This approach was cemented during our five years of study. Professors would introduce us to a type of building but give us only a name and short description. We were supposed to do some research on its functional program via very limited resources, confined to a few shelves of the college library. The internet was not available, so we had to rely on our own initiative.
I had a friend whose sister used to send him a monthly architectural magazine from Italy, where she lived, and I would buy a copy from him, then circulate it among other students to share the educational benefits. On this monthly supply I fed my inspiration without any understanding of the implications of what I was receiving, and without any reading of the historical, philosophical or intellectual background. It was like eating bits and pieces from all over the world, blindfold, and trying to understand the art of cookery.
The funny thing was that the educational system of the architecture school was based on promoting the most theatrical of shapes, yet with a very rigid understanding of the functional program. We were taught that there were very few ways to ‘go around’ the function of a building. Professors wouldn’t accept any suggested functional solutions or zoning other than the settings they already had in mind. Any attempt to break with these would be met with a failing grade.

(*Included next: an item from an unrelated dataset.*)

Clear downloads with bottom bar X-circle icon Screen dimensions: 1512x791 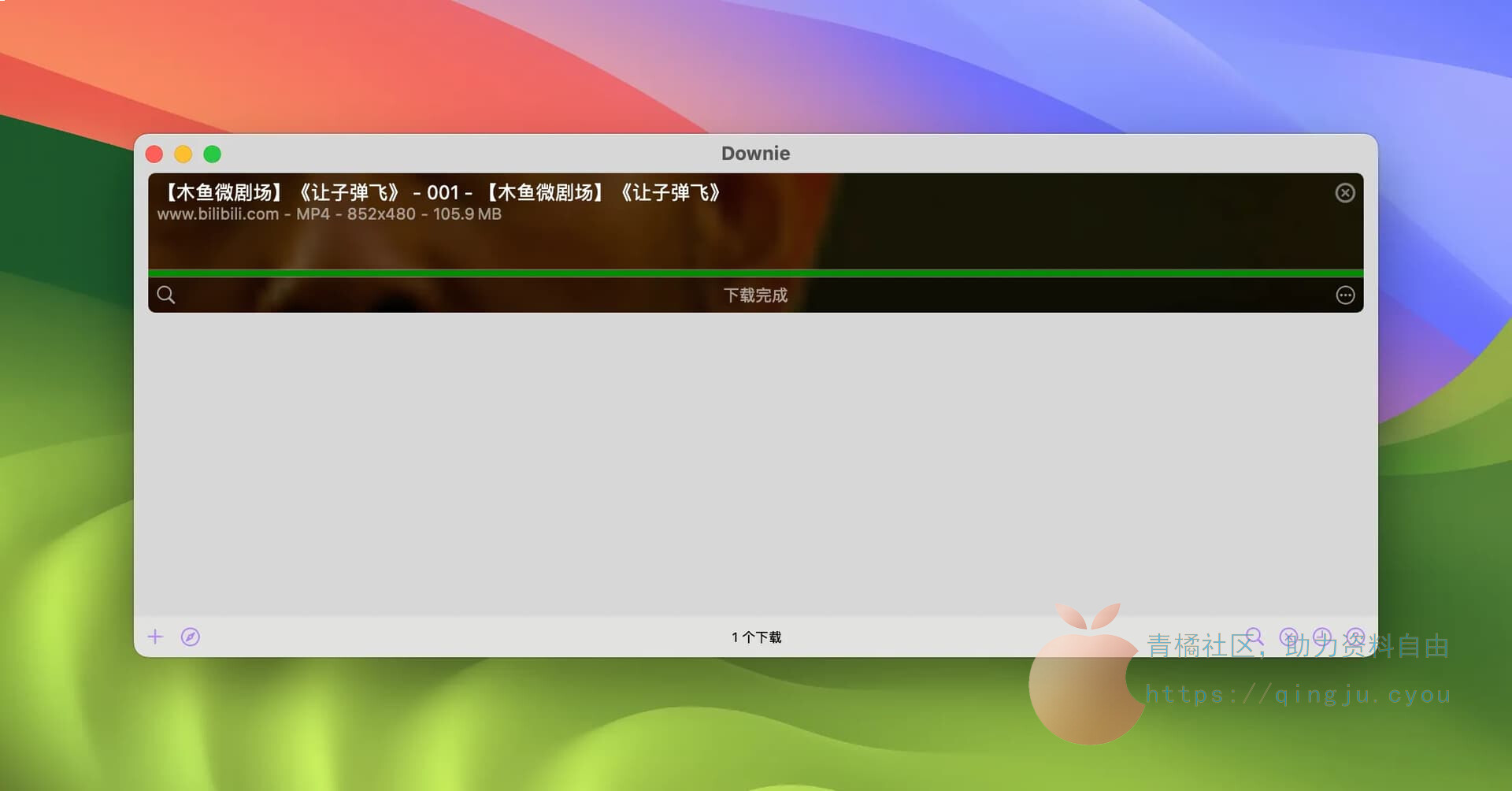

To satisfy their teachers, some students would copy the outlines of celebrated international projects from magazines. The professors seemed to have no idea that this was happening, since very few of them showed any signs of caring enough to take a good look at the wider architectural world or to familiarize themselves with its icons. If they did know about any new developments, it was almost certain their interest would be confined only to the images they saw and not to any engineering or other challenges that might have been overcome to reach the final result, let alone any criticism or theory behind the work.
Students were also set the task of ‘solving’ interiors according to the set program. Often a student would secretly trace the outlines of a successful building found in a publication, then tweak the insides in order to fit the pre-set areas and functions required by the professors. If the student then shared this with others, the sharing had to be performed in secret, since it was considered to be cheating and that had its consequences. I was never a fan of the process. A few others and I preferred to design our own solutions, but that meant a lot more work and lower grades.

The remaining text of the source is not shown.